Haron was the band's guitarist.

After closing up the cafe he wouldn't even have time to go home as he had to go, by bus, to meet his buddies at the Heathrow airport, in London, which was an hour away, and then catch a plane to San Francisco in the dead of the night.

He waved his hand to his girlfriend, whom beheld him through the pane glass window of the store, with a sweet dimpled smile.

There was an apology in her eyes but, the situation was out of her control.

It wasn't her fault she couldn't go along with the guys towards this event that might be the most important thing that happened to them as a band.

They were going to San Francisco to meet a producer from a renown record label who promised to, maybe, sign a contract with them after a live audition in front of him.

They had participated in a rock fresh bands competition, which crowned a different winner, but, somehow maybe through luck or talent, they had caught people's attention and became a runner-up band.

The fault in this was that they had been told about this only six hours ago and they had a hard time booking plane tickets to SF, but how could they let go of such an opportunity?

So here he was, cleaning, and closing up the small-town cafe where he worked as a waiter, and then going down a ladder to a basement room; the cafe's owner let him use it anytime, and he really camped there a lot.
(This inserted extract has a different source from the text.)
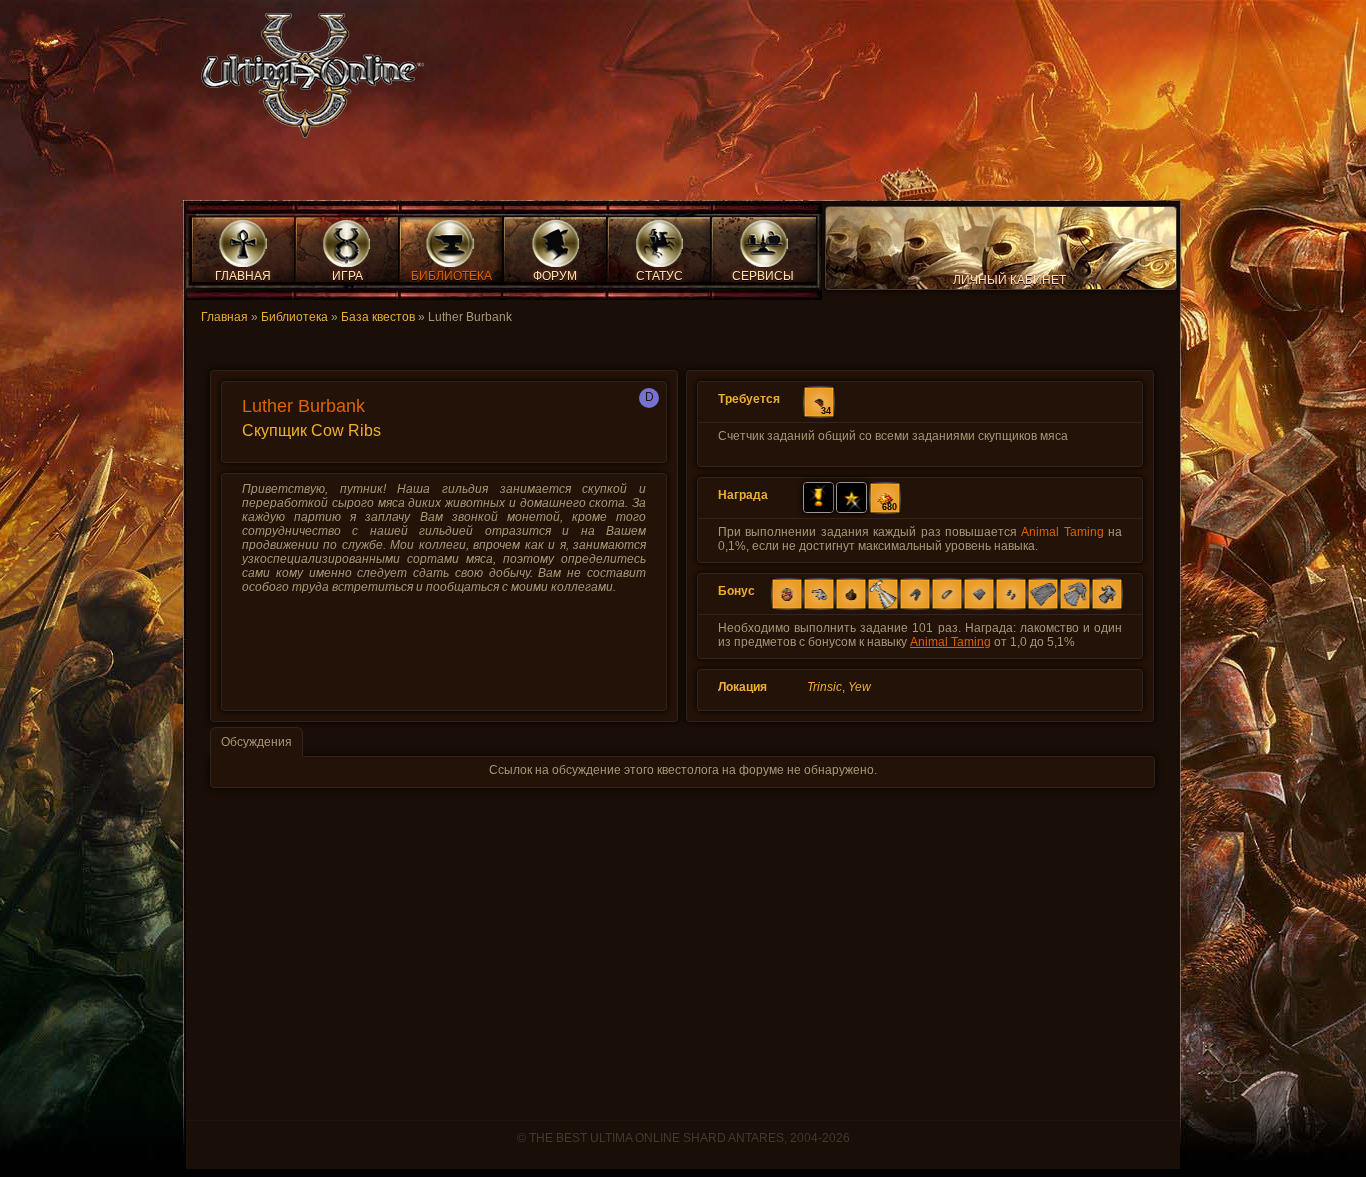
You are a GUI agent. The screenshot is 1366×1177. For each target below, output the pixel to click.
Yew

Earlier that day he had left there his travel bag, put together in a rush, as well as his guitar.

This was their opportunity; they had to grapple it with their teeth, even if they had to go without sleep.

Haron nimbly descended the ladder, in the dim sodium light that came from a bulb fixture in the wall, improvised by the owner, very calm and careful in his steps.

The inside of his mind was messy and hazy.

He was still paying attention to his steps, agile and rushed as he was, being aware of the protruding darkness, from the sides, towards a radius like a gradient.

There was another switch down in the room which he had to reach in order to light up and convey the entire place clarity.

Once he had his feet on the ground floor, even though his sight wasn't the best and he needed his glasses sometimes, he felt for the switch in the dark and lighted up the room.

There was a new SMS from one of his friends who was wondering how much longer he'd have to wait for him at the bus station, and Haron texted him back, telling him that he'd be there in ten. Ten?

He closed his phone and pulled it in his back pocket as he rummaged for his travel bag and rucksack, which he found with ease, just where he had left them.